The parties do not dispute that the appearance of a terms and services link on the Uber App registration screen provided sufficient notice of the arbitration agreement. Rather, Namisnak and Falls deny being bound by an arbitration agreement to which they did not assent, seeing as neither plaintiff ever downloaded the Uber App or had the opportunity to review its terms and conditions. Miraglia contends that although he initially agreed to Uber's terms and conditions, the arbitration provision is unenforceable against him because he deleted the Uber App. In the alternative, he argues that he cannot be compelled to submit his claims to arbitration because the defendants named in this action were not parties to the terms and conditions contract.

A. Falls and Namisnak

Generally, parties who have not assented to an arbitration agreement cannot be compelled to arbitrate under its terms. E.E.O.C. v. Waffle House , 534 U.S. 279, 293, 122 S.Ct. 754, 151 L.Ed.2d 755 (2002) ; Volt Info. Sci., Inc. v. Bd. of Tr. of Leland Stanford Junior Univ. , 489 U.S. 468, 478, 109 S.Ct. 1248, 103 L.Ed.2d 488 (1989) ("the FAA does not require parties to arbitrate when they have not agreed to do so"). Having never downloaded the Uber App, Falls and Namisnak lacked notice of Uber's terms and conditions, including its embedded arbitration provision, and never manifested their intention to be bound.

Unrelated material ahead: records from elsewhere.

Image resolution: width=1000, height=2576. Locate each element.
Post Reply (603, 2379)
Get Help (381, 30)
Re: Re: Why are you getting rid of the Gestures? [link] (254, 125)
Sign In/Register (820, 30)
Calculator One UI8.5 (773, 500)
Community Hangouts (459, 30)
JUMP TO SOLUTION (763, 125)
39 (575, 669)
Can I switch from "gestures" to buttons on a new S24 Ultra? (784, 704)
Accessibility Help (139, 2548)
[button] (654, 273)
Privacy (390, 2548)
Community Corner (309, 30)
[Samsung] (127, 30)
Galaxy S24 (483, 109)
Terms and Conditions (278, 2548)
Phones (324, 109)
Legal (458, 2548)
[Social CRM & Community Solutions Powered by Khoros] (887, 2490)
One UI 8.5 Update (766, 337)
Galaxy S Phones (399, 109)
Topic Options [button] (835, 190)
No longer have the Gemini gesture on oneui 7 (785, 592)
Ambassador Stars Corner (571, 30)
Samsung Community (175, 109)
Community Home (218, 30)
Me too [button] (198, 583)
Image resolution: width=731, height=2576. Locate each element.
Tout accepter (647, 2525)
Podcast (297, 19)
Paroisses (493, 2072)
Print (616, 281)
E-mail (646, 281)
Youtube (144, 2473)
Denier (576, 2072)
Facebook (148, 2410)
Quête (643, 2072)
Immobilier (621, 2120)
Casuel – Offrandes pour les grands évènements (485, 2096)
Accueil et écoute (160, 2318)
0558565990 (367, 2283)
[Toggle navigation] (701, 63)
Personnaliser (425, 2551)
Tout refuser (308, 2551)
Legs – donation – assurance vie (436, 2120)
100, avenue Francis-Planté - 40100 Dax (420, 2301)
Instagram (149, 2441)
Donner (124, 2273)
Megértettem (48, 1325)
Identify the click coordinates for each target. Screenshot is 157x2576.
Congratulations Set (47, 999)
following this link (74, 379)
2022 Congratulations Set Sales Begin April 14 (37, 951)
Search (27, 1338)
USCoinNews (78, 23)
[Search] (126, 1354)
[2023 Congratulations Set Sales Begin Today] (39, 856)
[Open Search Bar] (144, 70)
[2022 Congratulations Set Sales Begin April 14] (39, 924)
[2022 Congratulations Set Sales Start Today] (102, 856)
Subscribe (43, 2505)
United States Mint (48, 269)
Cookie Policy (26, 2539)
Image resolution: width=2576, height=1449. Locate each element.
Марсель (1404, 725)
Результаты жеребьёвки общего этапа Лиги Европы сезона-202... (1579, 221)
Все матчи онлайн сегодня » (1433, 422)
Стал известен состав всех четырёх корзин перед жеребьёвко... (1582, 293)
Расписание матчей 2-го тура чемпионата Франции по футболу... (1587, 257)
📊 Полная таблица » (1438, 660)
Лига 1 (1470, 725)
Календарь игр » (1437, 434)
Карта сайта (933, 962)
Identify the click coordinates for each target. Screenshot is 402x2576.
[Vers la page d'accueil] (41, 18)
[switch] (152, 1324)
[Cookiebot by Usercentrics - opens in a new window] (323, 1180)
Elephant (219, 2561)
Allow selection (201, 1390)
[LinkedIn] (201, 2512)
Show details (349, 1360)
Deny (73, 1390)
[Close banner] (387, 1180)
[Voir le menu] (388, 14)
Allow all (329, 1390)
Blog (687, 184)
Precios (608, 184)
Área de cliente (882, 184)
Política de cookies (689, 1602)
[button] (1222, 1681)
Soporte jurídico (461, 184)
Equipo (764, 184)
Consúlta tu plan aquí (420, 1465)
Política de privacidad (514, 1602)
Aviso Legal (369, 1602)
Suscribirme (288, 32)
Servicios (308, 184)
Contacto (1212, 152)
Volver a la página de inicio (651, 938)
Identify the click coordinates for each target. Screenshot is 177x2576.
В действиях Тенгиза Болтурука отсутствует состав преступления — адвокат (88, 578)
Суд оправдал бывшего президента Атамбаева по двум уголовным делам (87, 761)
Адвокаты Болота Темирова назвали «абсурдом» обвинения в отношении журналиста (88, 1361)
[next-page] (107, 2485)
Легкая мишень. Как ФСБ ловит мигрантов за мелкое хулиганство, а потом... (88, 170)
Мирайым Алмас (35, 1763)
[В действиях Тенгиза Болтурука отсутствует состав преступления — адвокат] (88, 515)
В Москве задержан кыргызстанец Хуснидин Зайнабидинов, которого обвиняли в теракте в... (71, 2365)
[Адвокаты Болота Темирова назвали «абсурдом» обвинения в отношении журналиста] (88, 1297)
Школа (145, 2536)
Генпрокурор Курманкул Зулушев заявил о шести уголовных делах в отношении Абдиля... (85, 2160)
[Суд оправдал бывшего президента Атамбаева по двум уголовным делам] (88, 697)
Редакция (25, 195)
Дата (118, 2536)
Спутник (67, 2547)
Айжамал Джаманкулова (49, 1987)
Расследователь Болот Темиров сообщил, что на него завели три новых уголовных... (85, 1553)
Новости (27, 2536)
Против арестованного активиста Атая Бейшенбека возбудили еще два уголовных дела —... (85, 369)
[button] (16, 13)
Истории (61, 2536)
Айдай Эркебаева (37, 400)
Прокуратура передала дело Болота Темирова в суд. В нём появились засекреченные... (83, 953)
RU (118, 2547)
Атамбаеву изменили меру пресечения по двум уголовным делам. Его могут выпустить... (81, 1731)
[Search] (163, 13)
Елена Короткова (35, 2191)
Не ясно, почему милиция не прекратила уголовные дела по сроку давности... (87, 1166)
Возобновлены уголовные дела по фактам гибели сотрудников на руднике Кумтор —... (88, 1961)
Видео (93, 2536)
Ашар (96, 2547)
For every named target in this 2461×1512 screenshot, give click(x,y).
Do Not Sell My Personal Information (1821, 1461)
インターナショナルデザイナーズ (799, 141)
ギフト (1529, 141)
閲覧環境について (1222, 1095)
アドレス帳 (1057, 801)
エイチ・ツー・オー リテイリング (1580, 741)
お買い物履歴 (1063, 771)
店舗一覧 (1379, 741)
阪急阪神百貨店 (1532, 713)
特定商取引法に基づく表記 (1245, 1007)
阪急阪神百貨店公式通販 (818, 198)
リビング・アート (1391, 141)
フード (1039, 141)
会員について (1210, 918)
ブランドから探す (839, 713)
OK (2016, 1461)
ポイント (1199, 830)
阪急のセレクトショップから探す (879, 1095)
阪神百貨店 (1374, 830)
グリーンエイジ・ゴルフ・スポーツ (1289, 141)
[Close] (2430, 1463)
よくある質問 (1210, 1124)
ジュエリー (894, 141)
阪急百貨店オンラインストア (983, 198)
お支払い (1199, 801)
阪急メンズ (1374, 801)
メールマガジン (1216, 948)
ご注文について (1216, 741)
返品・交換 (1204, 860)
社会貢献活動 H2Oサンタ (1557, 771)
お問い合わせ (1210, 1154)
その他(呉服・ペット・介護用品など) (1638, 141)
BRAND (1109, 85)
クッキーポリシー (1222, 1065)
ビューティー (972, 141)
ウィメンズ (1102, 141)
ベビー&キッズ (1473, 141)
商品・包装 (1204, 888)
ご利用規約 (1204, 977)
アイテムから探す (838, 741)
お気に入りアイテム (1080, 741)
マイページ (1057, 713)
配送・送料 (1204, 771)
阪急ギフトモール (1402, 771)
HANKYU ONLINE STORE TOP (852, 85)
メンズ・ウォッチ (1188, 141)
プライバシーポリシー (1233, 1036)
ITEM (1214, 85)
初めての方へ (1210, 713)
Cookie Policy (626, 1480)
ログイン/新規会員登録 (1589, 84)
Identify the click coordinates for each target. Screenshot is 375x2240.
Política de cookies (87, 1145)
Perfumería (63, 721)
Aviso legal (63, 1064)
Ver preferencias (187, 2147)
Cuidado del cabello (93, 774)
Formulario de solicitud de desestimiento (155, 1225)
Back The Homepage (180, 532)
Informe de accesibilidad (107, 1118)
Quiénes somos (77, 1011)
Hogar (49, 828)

Nevertheless, Uber argues that Falls and Namisnak are subject to the arbitration agreement as a matter of California substantive law. "[S]ubstantive federal law [governs] the enforceability of arbitration agreements" but does not "purport[ ] to alter background principles of state contract law regarding the scope of agreements (including the question of who *1128is bound by them)." Arthur Andersen LLP v. Carlisle , 556 U.S. 624, 630, 129 S.Ct. 1896, 173 L.Ed.2d 832 (2009). According to Uber, plaintiffs are precluded from refusing to arbitrate by the doctrine of equitable estoppel, which permits enforcement of an arbitration agreement against a nonsignatory under certain circumstances. Id. at 631, 129 S.Ct. 1896. In California, "[w]hen a plaintiff brings a claim which relies on contract terms against a defendant, the plaintiff may be equitably estopped from repudiating the arbitration clause contained in that agreement." JSM Tuscany, LLC v. Superior Court , 193 Cal.App.4th 1222, 123 Cal.Rptr.3d 429, 443 (2011). "When that plaintiff is suing on a contract-on the basis that, even though the plaintiff was not a party to the contract, the plaintiff is nonetheless entitled to recover for its breach, the plaintiff should be equitably estopped from repudiating the contract's arbitration clause." Id. When determining whether equitable estoppel is appropriate, courts must look to the nature of the claims being asserted to determine whether they are "intimately founded in and intertwined with the underlying contract obligations." Id. at 442-43.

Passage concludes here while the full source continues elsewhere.